Para completar sua aparente derrota, Galileu deixa de lado toda dignidade e compromete-se, no plano verbal, a denunciar aos criminosos do Vaticano qualquer “herético” que viesse a conhecer. 
Afirma:
“E, se conhecer algum herético ou suspeito de heresia, o denunciarei a este Santo Oficio, ao Inquisidor ou Ordinário do local onde me encontrar (.....).” [2] 
A História mostra que a violência intelectual contra Galileu não constitui um fato isolado.

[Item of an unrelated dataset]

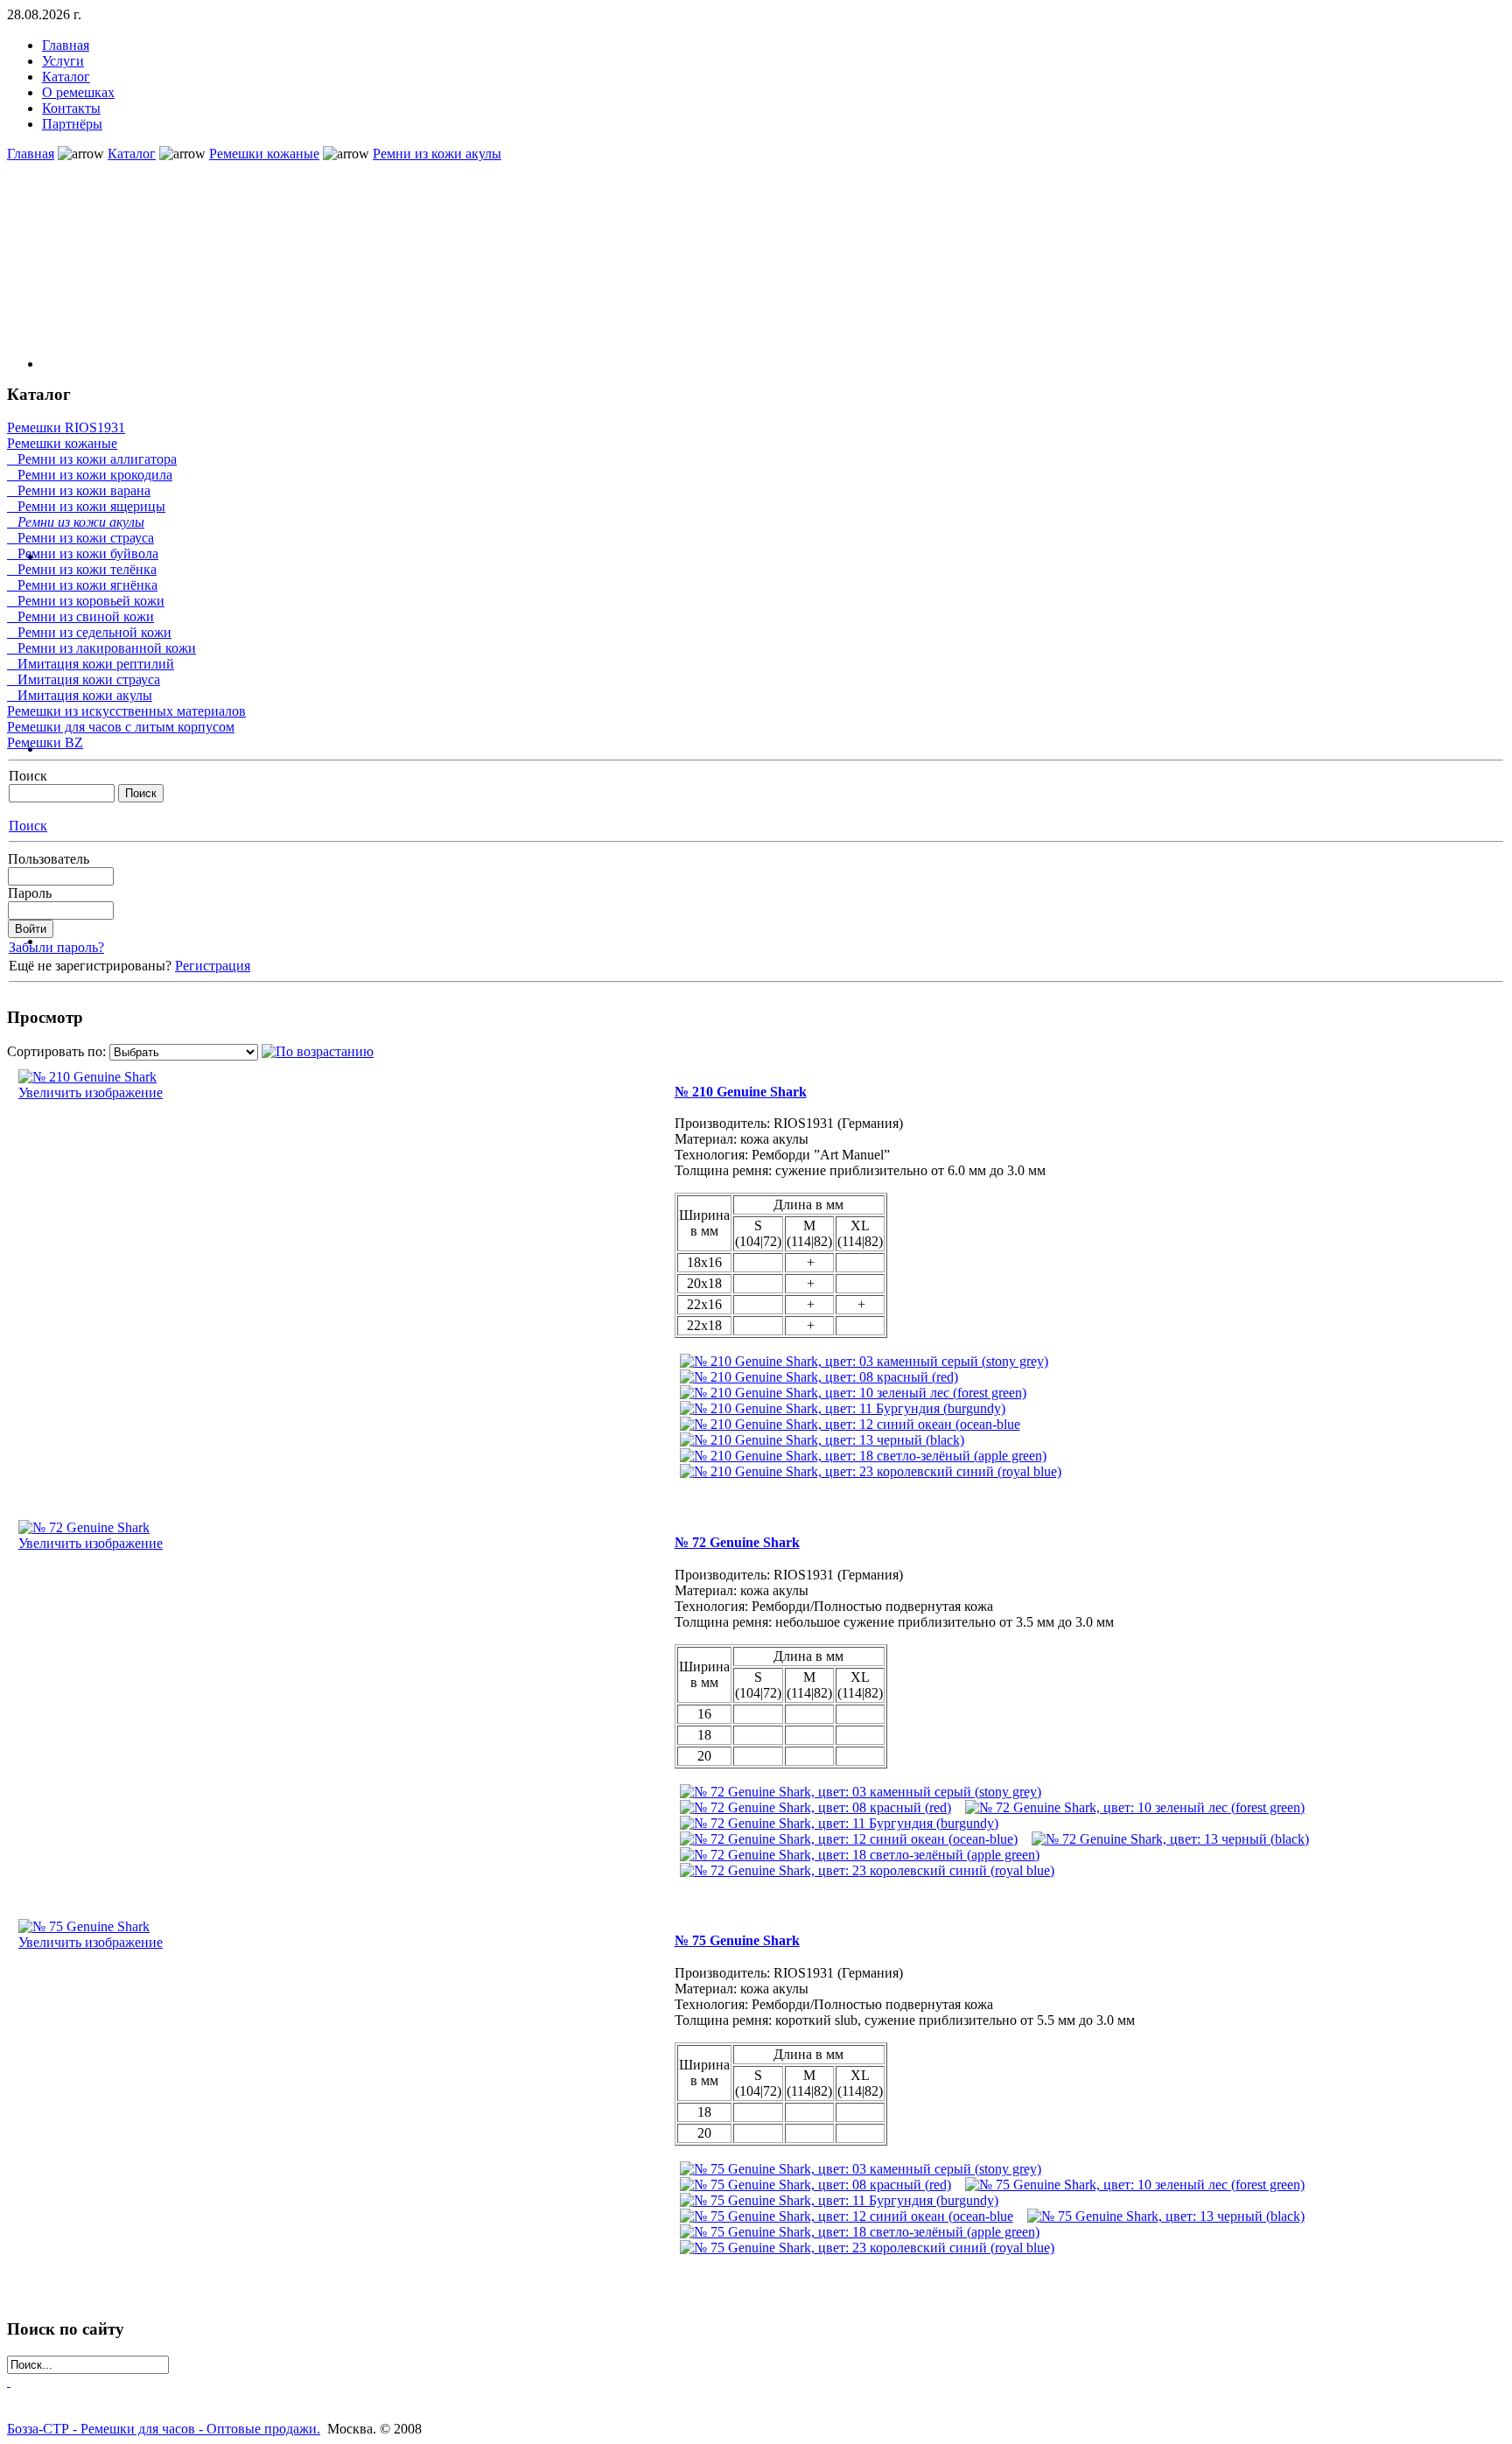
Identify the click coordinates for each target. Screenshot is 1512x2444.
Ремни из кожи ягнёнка (82, 585)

É  um exemplo entre milhões. Foi sobre a base da coação, da tortura e do assassinato, que se ergueu o poder do cristianismo imperial. Além disso, é possível que a coação não tenha sido apenas verbal.
No seu ensaio sobre o processo de Galileu, o filósofo francês Ernest Renan defende a tese de que o cientista pode ter sido torturado fisicamente pelos assassinos do clero católico, e que talvez só depois disso ele tenha concordado em afirmar que o Sol gira em torno da Terra.

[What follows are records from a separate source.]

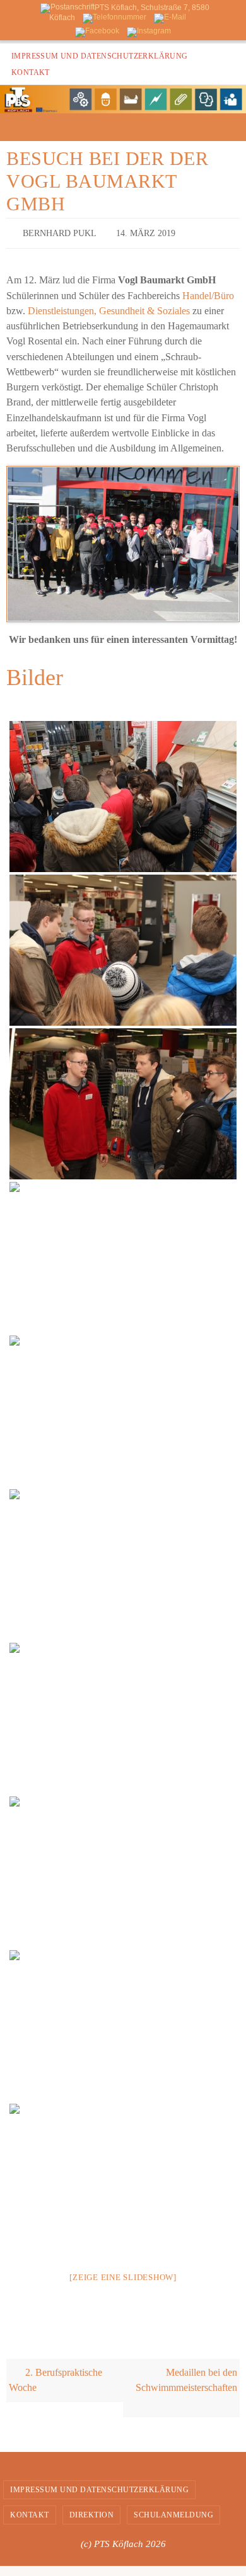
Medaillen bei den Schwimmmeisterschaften (186, 2377)
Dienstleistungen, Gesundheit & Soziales (109, 308)
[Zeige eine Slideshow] (123, 2274)
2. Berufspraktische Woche (56, 2377)
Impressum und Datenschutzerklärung (99, 56)
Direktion (91, 2512)
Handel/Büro (208, 292)
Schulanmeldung (173, 2512)
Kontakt (30, 72)
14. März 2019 (145, 232)
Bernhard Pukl (60, 232)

Renan destaca o fato de que, no início do século 19, desapareceu uma parte significativa do processo de julgamento de Galileu no Vaticano, onde poderiam estar o registro e a documentação das torturas físicas. [3]

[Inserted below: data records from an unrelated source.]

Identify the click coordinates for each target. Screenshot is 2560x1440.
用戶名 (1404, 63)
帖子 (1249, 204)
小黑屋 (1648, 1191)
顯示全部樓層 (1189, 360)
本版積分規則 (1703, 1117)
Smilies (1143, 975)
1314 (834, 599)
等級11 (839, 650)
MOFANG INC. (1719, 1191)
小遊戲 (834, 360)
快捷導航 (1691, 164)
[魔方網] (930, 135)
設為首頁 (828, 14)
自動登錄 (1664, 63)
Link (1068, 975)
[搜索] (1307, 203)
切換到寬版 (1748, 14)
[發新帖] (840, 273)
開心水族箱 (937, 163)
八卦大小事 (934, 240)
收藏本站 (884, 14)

Passadas centenas de anos, no século 21 a ciência ainda não recuperou sua dignidade. Embora apresente-se como proprietária “neutra” e “objetiva” do conhecimento, continua funcionando majoritariamente a serviço do dinheiro, do poder político e dos fabricantes de armas. Com razão Blaise Pascal (1623-1662), contemporâneo de Galileu, escreveu estas palavras:
“A verdade é tão obscura nestes tempos - e a falsidade está tão estabelecida - que, a menos que amemos a verdade, não podemos conhecê-la.” [4]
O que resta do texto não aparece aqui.